O século XX pulsa dentro desse livro sobre uma cidade sem pessoas, cujas palavras desencontradas não permitem compreensões. O século XX está refletido no espelho de Macabéa, que não o compreende nem a si própria. O século XX está guardado neste livro, em cujas páginas a técnica atropela o pouco de gente que resta ou faz de pessoas parafusos dispensáveis. O século XX existe na profissão morta de Macabéa, na sombra de desemprego que lhe ronda o presente e lhe rouba o futuro. O século XX repousa nesta história em que o meio de comunicação reduz o ouvinte a colecionador de anúncios e de informações que não lhe servem para nada.
Enfim, “que se há de fazer com a verdade de que todo mundo é um pouco triste e um pouco só.” O século XX está na indecisão entre o ponto e a interrogação presente nessa frase.

9 Comments:

At 6:08 PM, Blogger Luiza Dias said...

Putez Flávia, muito bom o texto, ficou ótimo. "A hora da estrela" é realmente um livro bem gostosinho de se ler, e acaba sendo completado com todas essas observações profundas e críticas capazes de enquadrá-lo perfeitamente no século XX!
Adorei.

 
At 10:45 PM, Blogger yuri assis said...

Flávia,
fico pensando se "A hora da estrela" tem certo cruzamento com "Admirável mundo novo" de Aldous Huxley. Você falou da técnica atropelando pessoas, do saber científico e tecnológico engolindo gente e desumanizando. Fiz a ligação e continuo aqui pensando.
Bjos, Yuri.

 
At 2:41 PM, Anonymous Anônimo said...

Ah se todos os livros tivessem esse tipo de resumo na contra capa.

 
At 9:10 PM, Anonymous Anônimo said...

Flavia, fiquei pensando sobre o ano estar chegando ao fim,que você falou na aula sobre o professor ser uma ponte,e achei que esse texto se encaixa com perfeição =)

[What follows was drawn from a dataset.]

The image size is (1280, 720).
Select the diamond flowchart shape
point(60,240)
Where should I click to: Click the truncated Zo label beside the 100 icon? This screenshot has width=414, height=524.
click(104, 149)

"De tudo, ficaram três coisas: a certeza de estar sempre começando, a certeza de que é preciso continuar e a certeza de ser interrompido antes de terminar.
Fazer da queda um passo de dança,
do medo uma escada,
do sonho uma ponte,
da procura um encontro"
(Fernando Sabino)


Obs: eu sou seu fã n° 1!!! =)

 
At 1:11 PM, Blogger Josias de Paula Jr. said...

Lindo comentário, Flávia! Tenho grande admiração por esse texto de Clarice. Um dos aspectos que mais me intrigou sempre foi a escolha do nome do personagem. Sempre achei que havia uma referência, irônica, aos macabeus. Macabéa, passividade e incapacidade de agir; os macabeus, símbolo da resistência judaica, de sua luta por autonomia e liberdade da prática do judaísmo.
Não sei se faz sentido.
Parabéns pelo texto.
Um abraço.

 
At 1:15 PM, Blogger Josias de Paula Jr. said...

Ah! Cheguei aqui pelo Estradar, de Dimas Lins.
Tomei a liberdade de por um linque no meu espaçozinho de escrivinhador.
Um abraço.

 
At 5:45 PM, Anonymous Anônimo said...

Este comentário foi removido pelo autor.

 
At 12:50 AM, Anonymous Anônimo said...

Flávia, é verdade que o GAME vai fechar esse ano ?

 
At 6:47 AM, Blogger Unknown said...

Que saudade de Clarice... que saudade de vc como professora!